Brano fornito:
/---

Anche a me è accaduto, andando alla ricerca delle responsabilità degli errori dei politici in un sistema democratico, quale dovrebbe essere il nostro, di addebitarle agli elettori, perché sceglievano male i loro rappresentanti.
Oggi, invece, dopo riflessioni, che cercherò di descrivere di seguito, sono giunto alla conclusione che forse gli elettori non sono così responsabili, come credevo e come molti critici credono.
Intanto, occorre stabilire chi sceglie i candidati, fra i quali gli elettori devono operare la loro seconda scelta trasparente. Rispondere è indispensabile, per trovare le responsabilità del cattivo funzionamento del nostro sistema politico. È quindi necessario esaminare che cosa accade prima della della scelta elettorale. Questo perché, se la scelta elettorale dovrà compiersi non tra uomini capaci d'essere leader, ma fra rettili offerti da un sistema partitico o movimentista, che non opera con trasparenza, pur essendosi inventate le “primarie” o il voto web per compiere tale scelta.
Che cosa fare, allora? Inventarsi un nuovo partito o un nuovo movimento? Credo che sarebbe inutile. Questo partito avrebbe difficoltà a far familiarizzare l'opinione pubblica con i suoi programmi o a rendersi credibile con i mezzi d'informazione. Per di più i partiti politici hanno predisposto regole elettorali favorevoli ai propri candidati.

\---

Dettagli del compito:
Rispondi per favore a queste domande sul brano:
1. A chi addebitava in passato chi scrive le responsabilità degli errori dei politici, e per quale motivo?
2. Quali strumenti, secondo il brano, sono stati inventati per compiere la scelta dei candidati?
3. Che cosa hanno predisposto i partiti politici?

Dati di origine:
/---

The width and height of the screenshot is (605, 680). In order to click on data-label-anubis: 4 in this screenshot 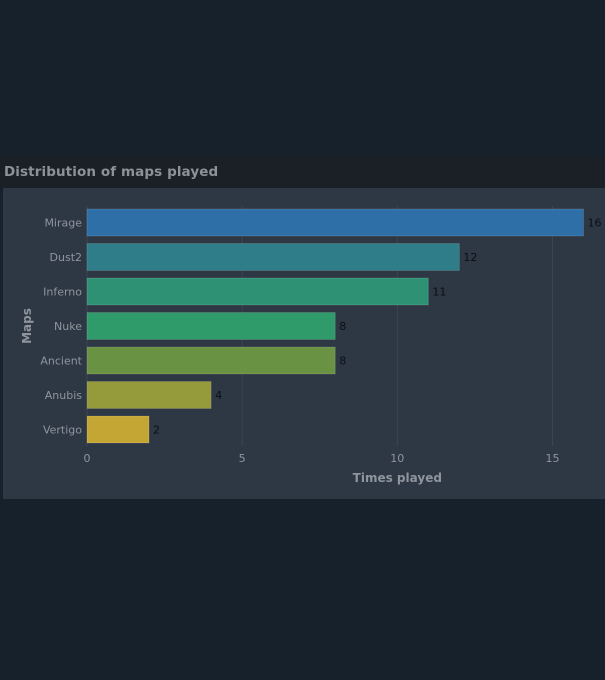, I will do `click(218, 396)`.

\---

Soluzione del compito:
1. Agli elettori, perché sceglievano male i loro rappresentanti.
2. Le “primarie” o il voto web.
3. Regole elettorali favorevoli ai propri candidati.